* **Prompt a**
Update the entries in the stretch from the start through the line containing "Looking at the", replacing "Image resolution" with "Screenshot size" and changing nothing else. Leave the pictures out of your answer.

* **Supplied text**
Actually, re-reading BK's last post brings up something - if you're insulating in front of it you will lose most of the value of the insulation. It is claimed to work by reflecting radiation - and radiative heat transfer goes with the fourth power of temperature. Double the absolute temperature, and you get 16 times the heat transfer. If you're putting up insulation or even plasterboard, you're blocking any radiation from hot bodies - all you'll get is heat being re-radiated by the inside of the plasterboard/insulation. In those circumstances I suspect you'd see even less than the R-1 I quoted, since that was insulating a body at ~150F.


----------



## Battenkiller (Feb 18, 2012)

pdf27 said:
			
		

> The R-1 is calculated from the cooling time for a jug of water experiment done on the first link (fourth post), where it was measured to be roughly half as effective as 50mm (2") of Celotex (polyisocyanurate foam), when compared to just a sheet of cardboard. As 2" is roughly R-2 (see http://www.planetinsulation.co.uk/ZCW3025.php), this would seem a reasonable value for the conditions quoted - heat source at ~150F inside the box, room temperature outside.

* **Prompt b**
Translate this sentence from the forum post on insulation into Spanish: "Double the absolute temperature, and you get 16 times the heat transfer."

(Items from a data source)
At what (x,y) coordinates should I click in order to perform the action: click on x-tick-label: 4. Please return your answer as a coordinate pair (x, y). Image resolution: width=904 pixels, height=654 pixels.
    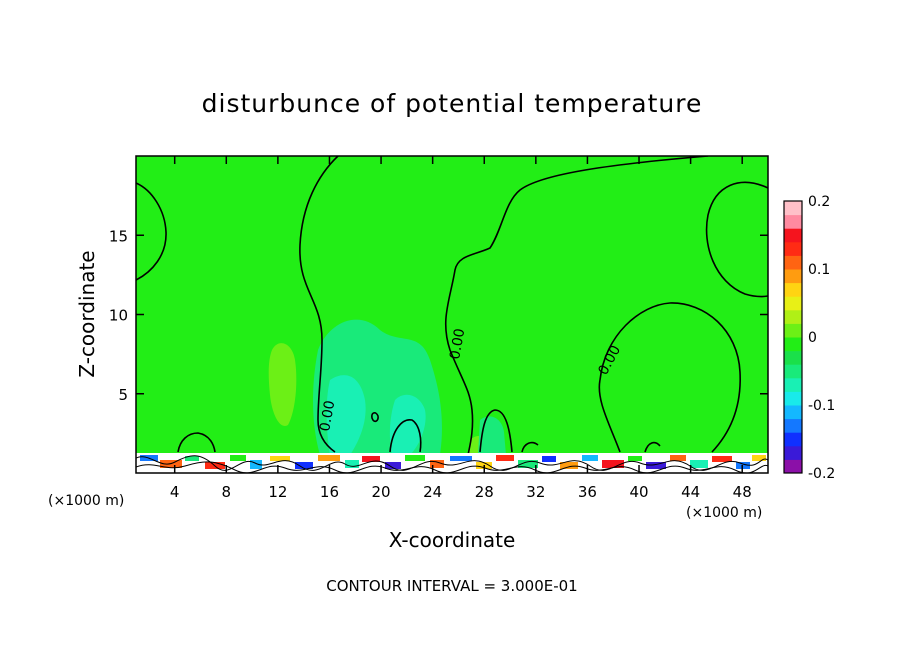
    Looking at the image, I should click on (175, 492).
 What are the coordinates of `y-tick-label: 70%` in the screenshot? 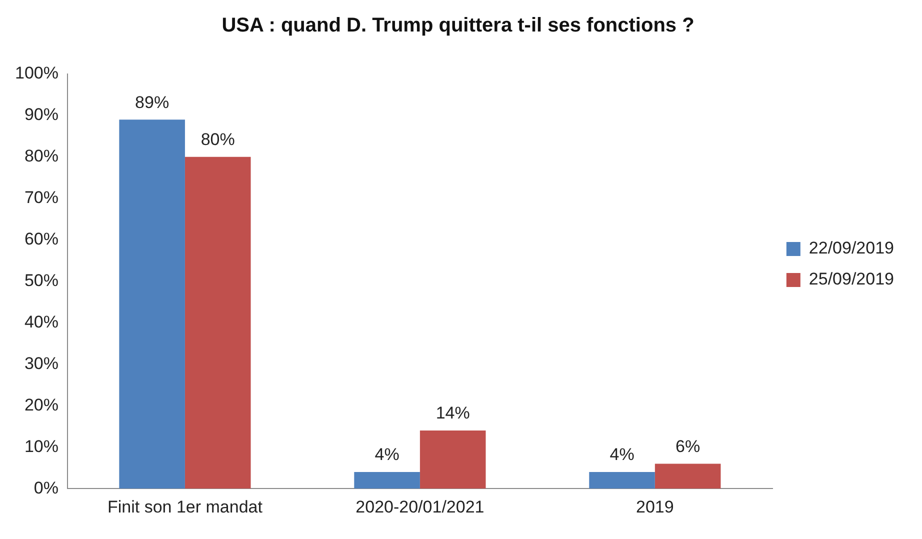 It's located at (41, 198).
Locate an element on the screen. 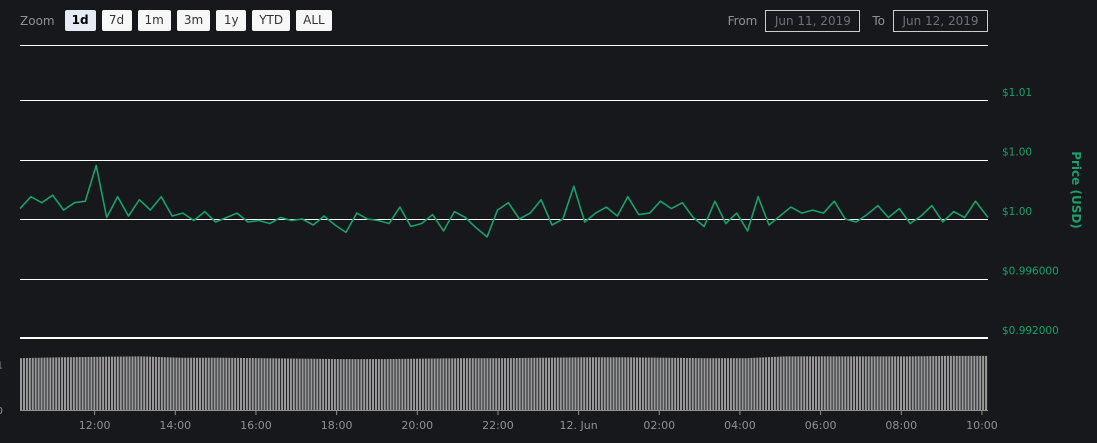 The width and height of the screenshot is (1097, 443). zoom-button-7d: 7d is located at coordinates (116, 20).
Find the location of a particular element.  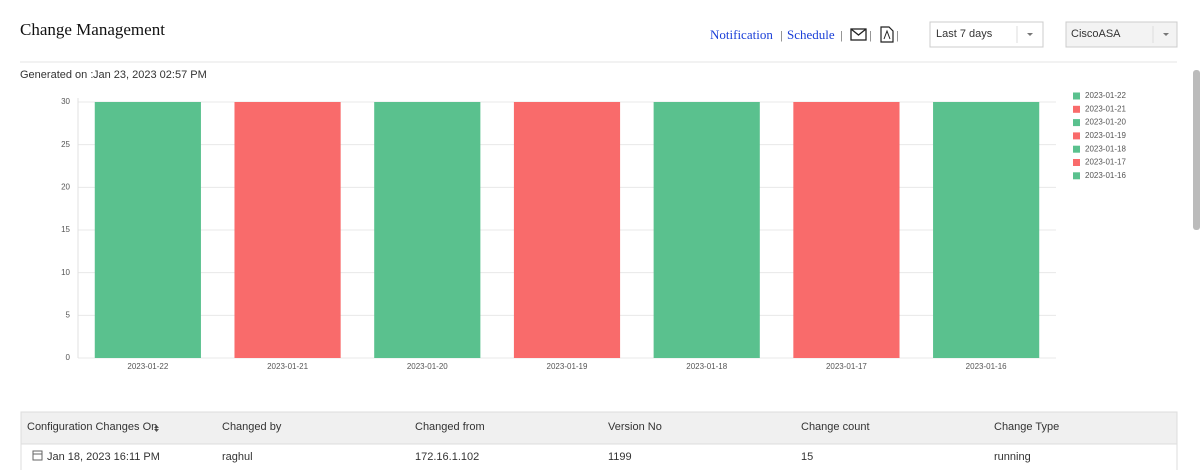

column-header: Configuration Changes On is located at coordinates (92, 427).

* **Output a**
At what (x,y) coordinates should I click in order to perform the action: click on x-tick-label: 4. Please return your answer as a coordinate pair (x, y). Screenshot size: width=904 pixels, height=654 pixels.
    Looking at the image, I should click on (175, 492).

* **Output b**
Si se duplica la temperatura absoluta, se obtiene 16 veces la transferencia de calor.